Geography
- Location: 1366 Bernard Street NW, Atlanta, Georgia, United States

Services
- Beds: 60 (1958)

History
- Founded: 1946
- Closed: Early 1980s

Links
- Lists: Hospitals in the United States

= McLendon Hospital =

Defunct hospital in Atlanta, Georgia, U.S.

McLendon Hospital was a health facility in Atlanta, Georgia, United States. It was established in 1946 and, at the time of its founding, was one of only two hospitals in the city to serve African Americans. It closed in the 1980s.

== History ==
The hospital was established in 1946 by Frederick Earl McLendon, a doctor, to serve African Americans in Atlanta. At the time that it opened, it was one of only two facilities in the city that served African Americans, with the other being the Harris Memorial Hospital, which had been founded in the 1920s.

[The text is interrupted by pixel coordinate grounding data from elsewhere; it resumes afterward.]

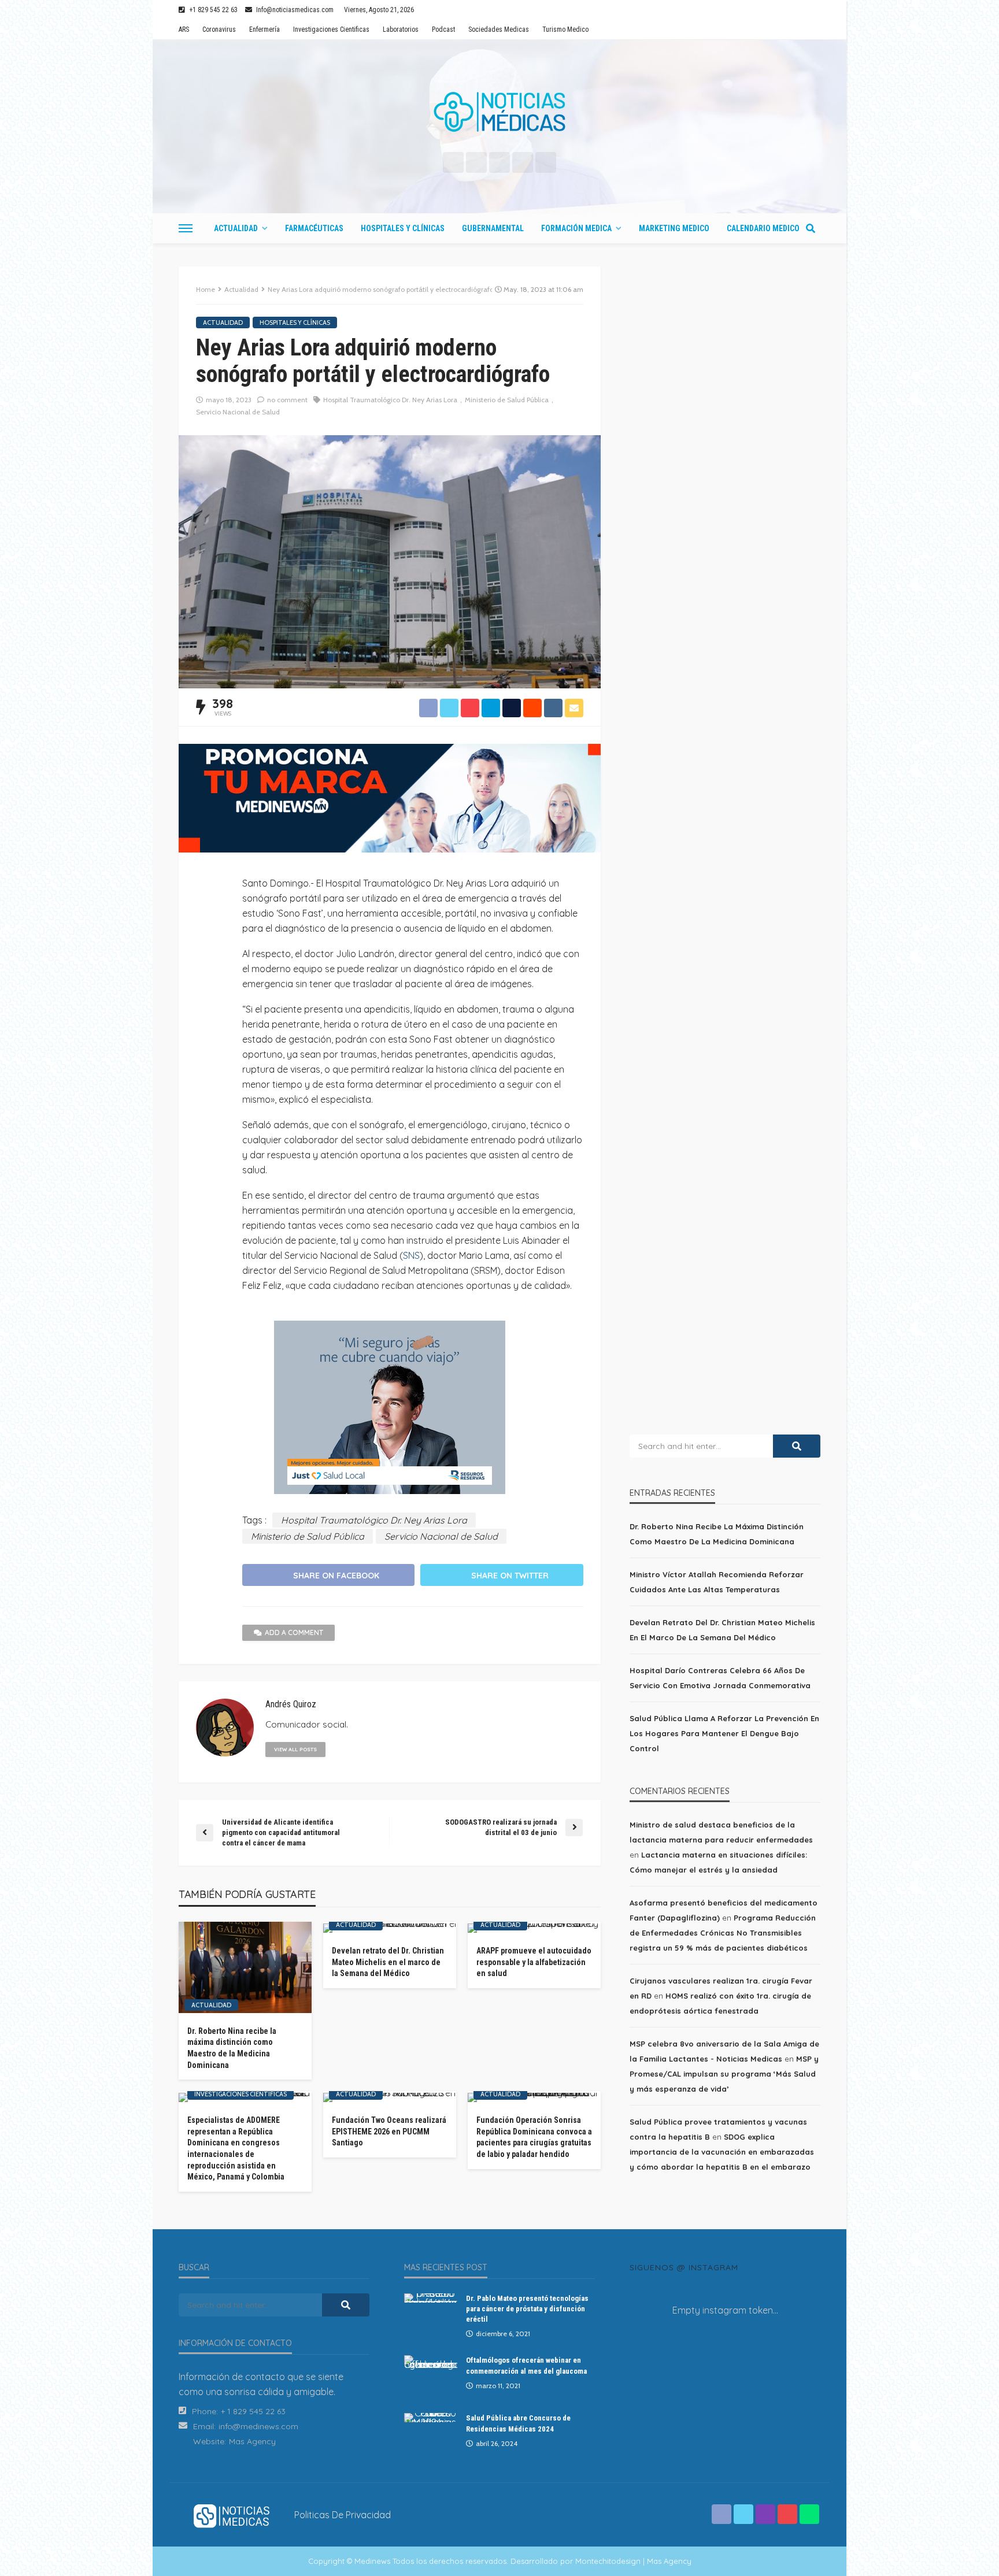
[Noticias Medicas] (499, 112)
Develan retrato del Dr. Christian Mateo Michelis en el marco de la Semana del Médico (388, 1962)
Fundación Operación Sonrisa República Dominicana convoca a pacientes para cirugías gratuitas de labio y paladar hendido (534, 2137)
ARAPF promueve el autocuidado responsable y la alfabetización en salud (533, 1962)
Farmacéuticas (314, 228)
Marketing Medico (674, 228)
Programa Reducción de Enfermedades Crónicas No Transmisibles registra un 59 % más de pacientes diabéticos (723, 1932)
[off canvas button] (186, 228)
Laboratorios (401, 29)
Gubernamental (493, 228)
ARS (184, 29)
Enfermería (264, 29)
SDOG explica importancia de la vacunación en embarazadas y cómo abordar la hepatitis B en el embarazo (722, 2151)
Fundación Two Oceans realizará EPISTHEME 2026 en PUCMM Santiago (389, 2131)
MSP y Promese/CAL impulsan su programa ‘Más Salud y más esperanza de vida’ (724, 2073)
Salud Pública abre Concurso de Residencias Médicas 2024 (518, 2423)
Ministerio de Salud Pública (507, 399)
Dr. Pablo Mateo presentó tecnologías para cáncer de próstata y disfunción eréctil (527, 2308)
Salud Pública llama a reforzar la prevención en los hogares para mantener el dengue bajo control (724, 1733)
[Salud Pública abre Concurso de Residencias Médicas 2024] (430, 2417)
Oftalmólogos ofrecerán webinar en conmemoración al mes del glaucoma (526, 2365)
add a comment (294, 1632)
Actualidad (236, 228)
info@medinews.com (258, 2426)
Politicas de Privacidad (342, 2515)
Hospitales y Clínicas (403, 228)
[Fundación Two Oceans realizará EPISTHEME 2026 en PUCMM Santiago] (389, 2097)
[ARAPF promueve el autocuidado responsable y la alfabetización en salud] (534, 1928)
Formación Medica (576, 228)
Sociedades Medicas (498, 29)
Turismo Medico (565, 29)
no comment (287, 399)
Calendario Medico (763, 228)
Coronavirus (219, 29)
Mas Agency (252, 2441)
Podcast (443, 29)
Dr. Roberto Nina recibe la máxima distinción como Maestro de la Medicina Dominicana (231, 2048)
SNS (411, 1255)
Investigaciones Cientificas (331, 29)
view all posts (295, 1749)
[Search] (810, 228)
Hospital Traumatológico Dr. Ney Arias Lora (390, 399)
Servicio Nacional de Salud (238, 411)
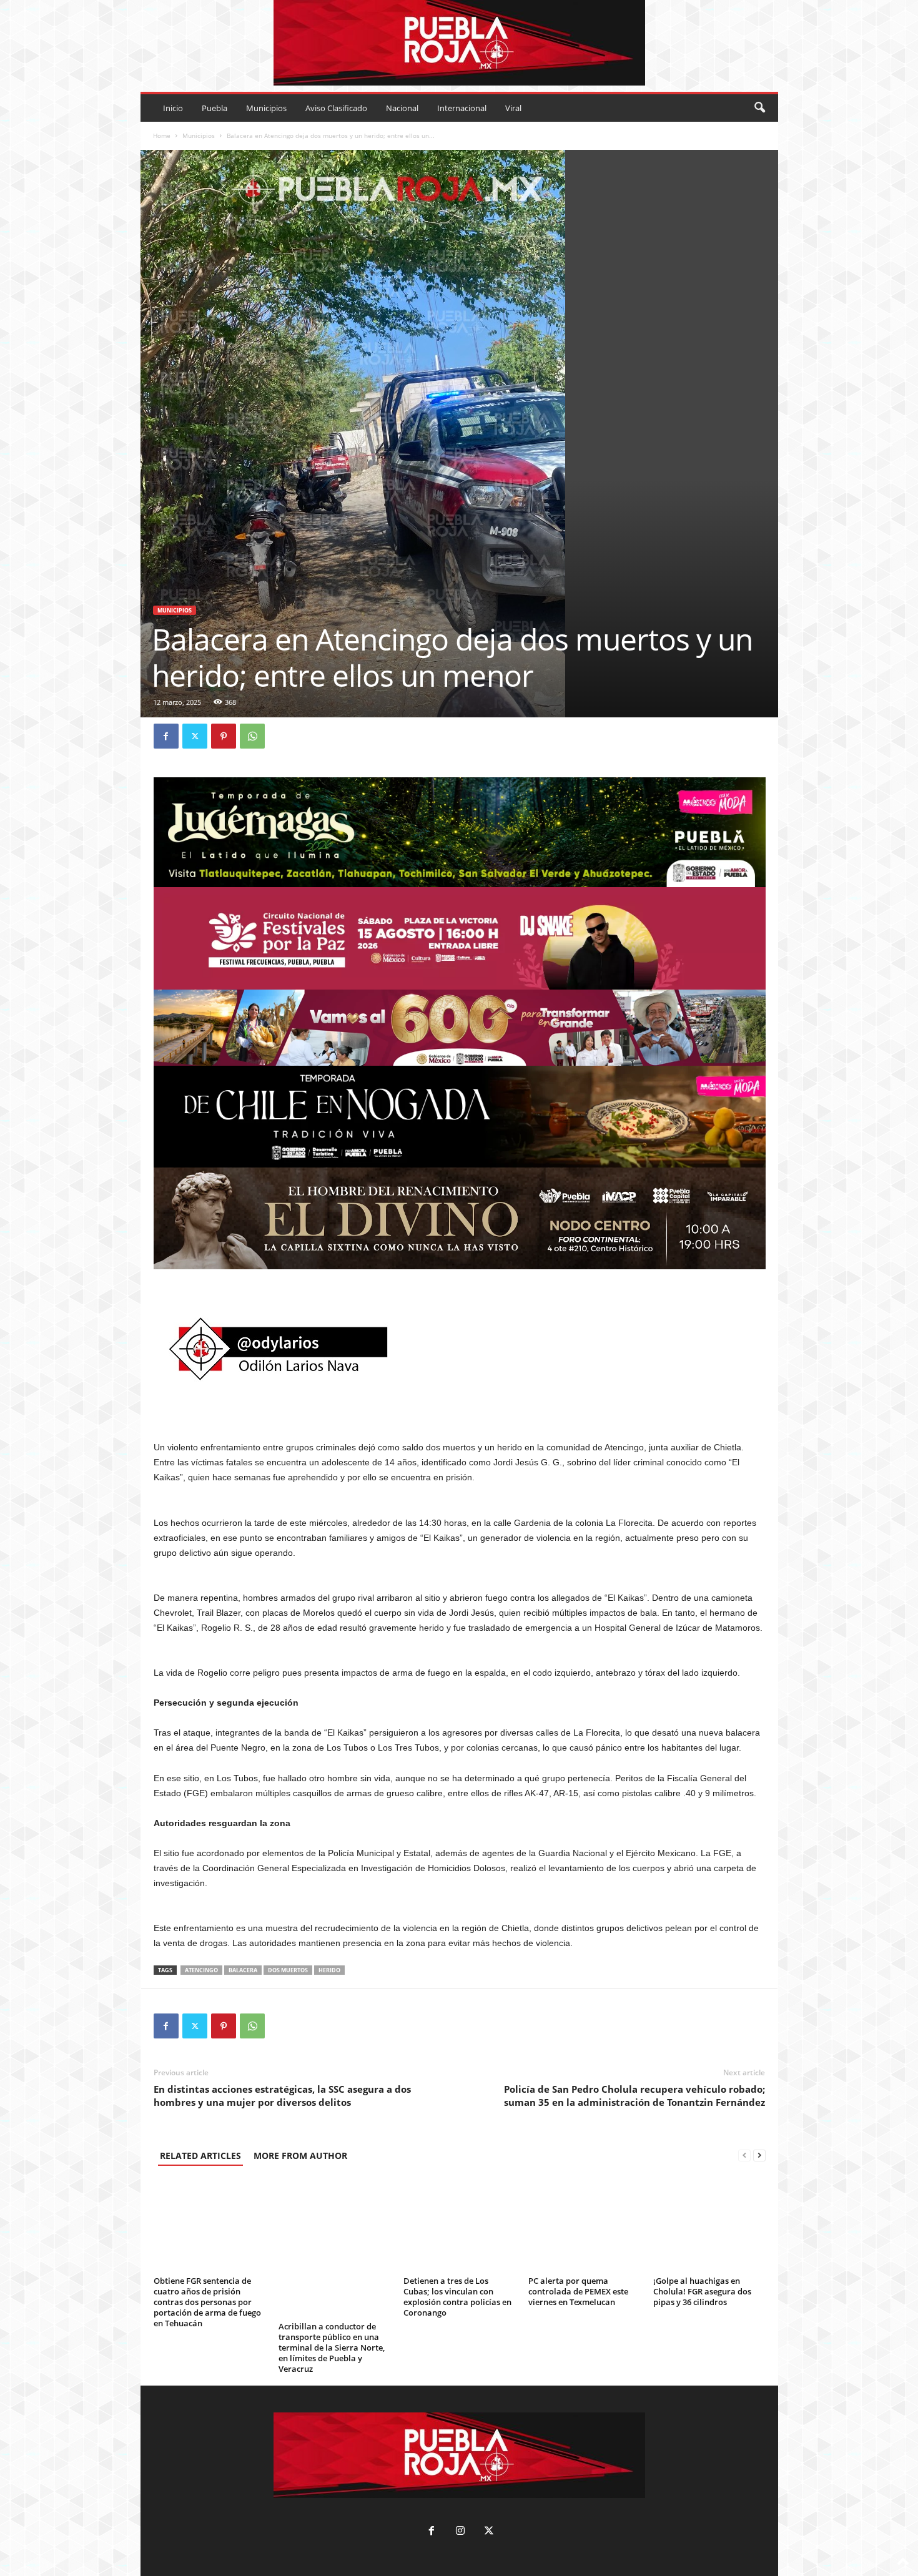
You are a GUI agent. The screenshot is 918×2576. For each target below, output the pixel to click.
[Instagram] (460, 2532)
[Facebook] (166, 736)
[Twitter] (194, 736)
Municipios (266, 108)
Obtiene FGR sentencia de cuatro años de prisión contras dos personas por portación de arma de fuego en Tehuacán (207, 2302)
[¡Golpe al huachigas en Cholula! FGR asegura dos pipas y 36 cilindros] (709, 2225)
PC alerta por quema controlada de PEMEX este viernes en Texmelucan (578, 2291)
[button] (759, 108)
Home (161, 135)
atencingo (201, 1970)
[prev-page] (744, 2155)
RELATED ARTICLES (200, 2155)
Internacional (461, 108)
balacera (243, 1970)
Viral (513, 108)
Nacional (402, 108)
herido (329, 1970)
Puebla (214, 108)
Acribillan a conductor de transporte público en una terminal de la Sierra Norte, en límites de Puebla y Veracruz (332, 2347)
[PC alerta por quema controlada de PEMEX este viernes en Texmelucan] (584, 2225)
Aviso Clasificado (336, 108)
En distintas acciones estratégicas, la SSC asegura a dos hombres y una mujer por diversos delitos (282, 2095)
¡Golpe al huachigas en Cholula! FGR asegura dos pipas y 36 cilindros (702, 2291)
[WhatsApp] (252, 736)
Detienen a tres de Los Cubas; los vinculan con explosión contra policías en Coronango (457, 2296)
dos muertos (288, 1970)
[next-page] (759, 2155)
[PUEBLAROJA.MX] (459, 43)
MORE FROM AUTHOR (300, 2155)
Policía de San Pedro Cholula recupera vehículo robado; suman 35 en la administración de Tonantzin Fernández (634, 2095)
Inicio (173, 108)
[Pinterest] (223, 736)
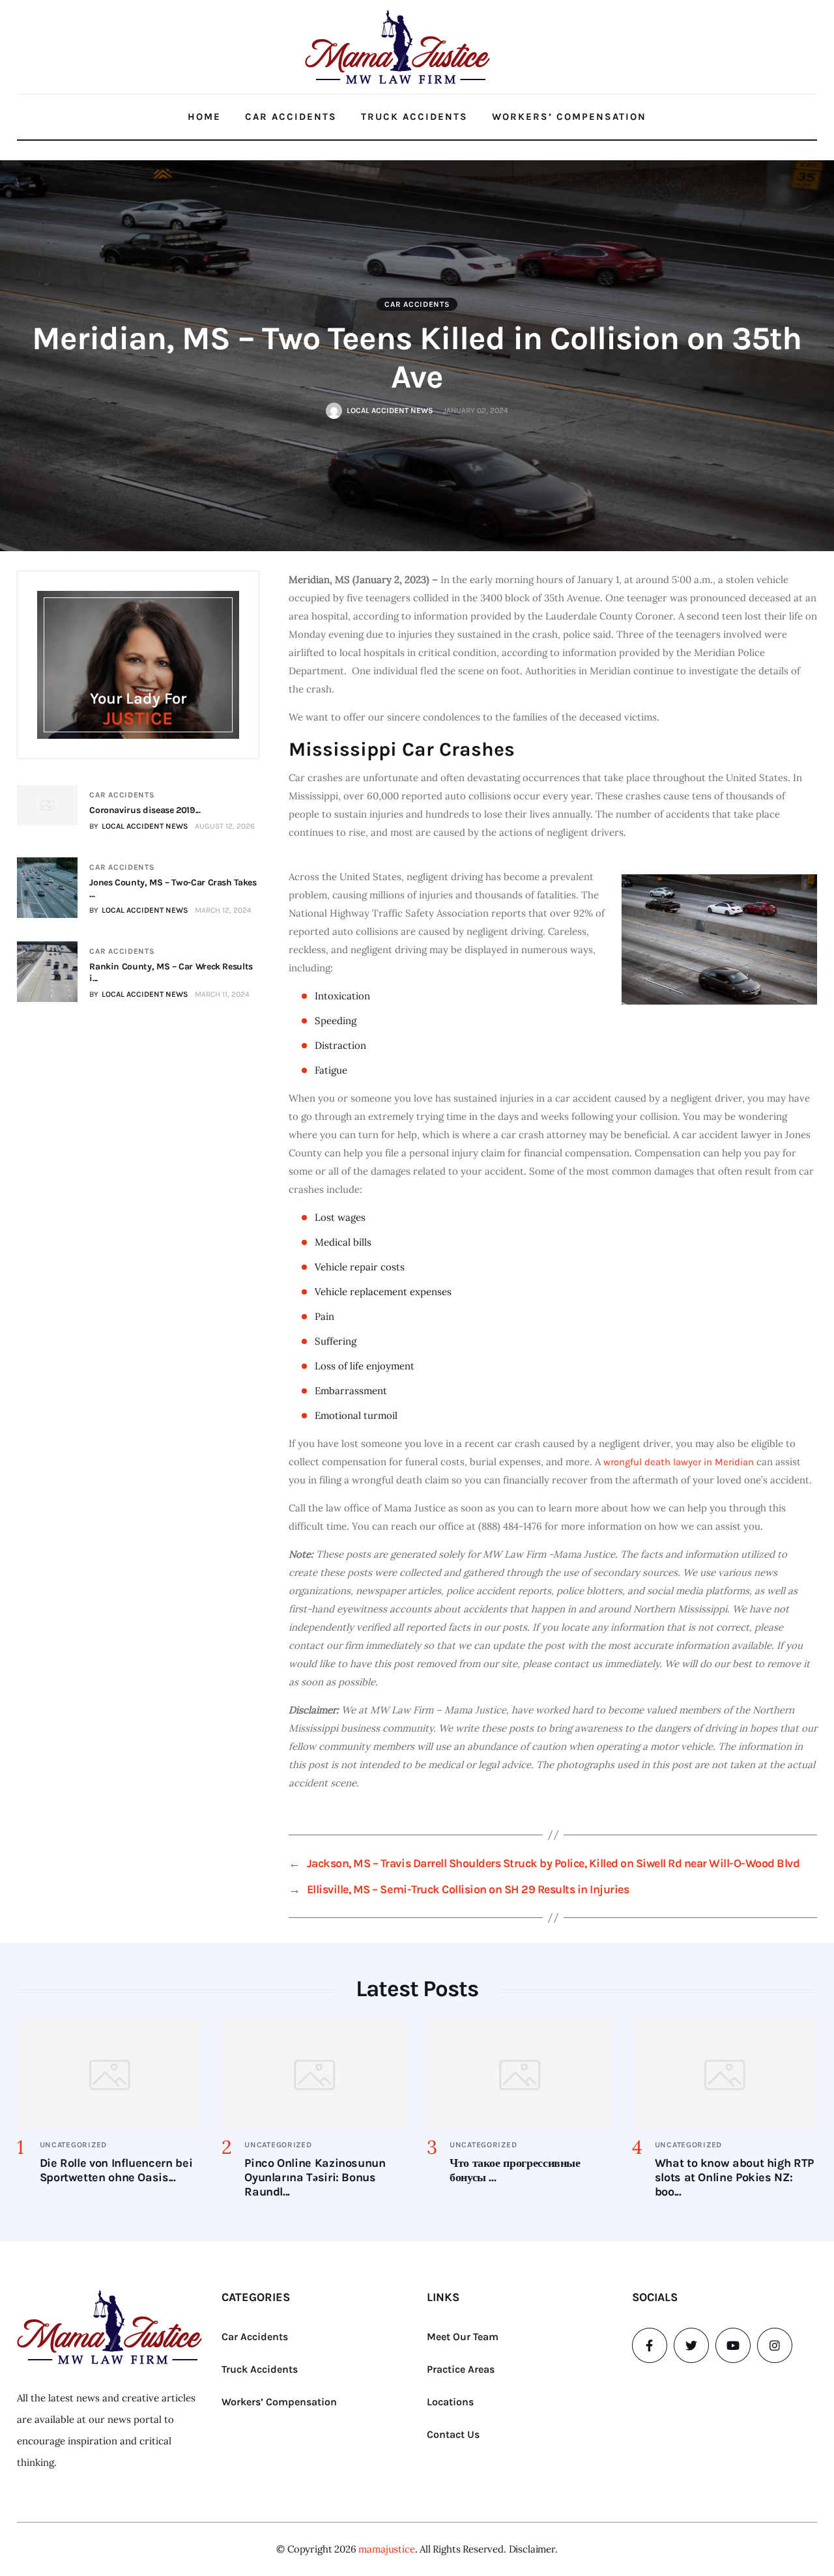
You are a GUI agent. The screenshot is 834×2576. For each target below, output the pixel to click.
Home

In a 1946 article, The Atlanta Constitution noted that McLendon Hospital had 30 beds. The hospital was housed in three buildings located in the Hunter Hills and Mozley Park neighborhoods of Atlanta and offered a variety of services, including general medicine, gynecology, obstetrics, pediatrics, and surgery. In 1955, the hospital hosted the first church services for St. Paul of the Cross Catholic Church. By 1958, the hospital had grown to 60 beds. At the time, both African American and White American physicians practiced at the facility.

The hospital ceased operations in the early 1980s. By 2023, of the three buildings that had housed the hospital's facilities, only one, located at 1366 Bernard Street NW in the Hunter Hills neighborhood, remained standing. According to a WAGA-TV article published that year, there had been some efforts to preserve the building, but they had failed, and the building, which was privately owned, was in a deteriorated state. The building was highlighted by David Yoakley Mitchell, the executive director of the Atlanta Preservation Center, in a 2023 interview with the Atlanta Voice, where he said, "We should be advocating and encouraging thoughtful preservation and economic development of buildings, structures, and spaces like the McLendon Hospital as a matter of national policy, which is needed now more than ever."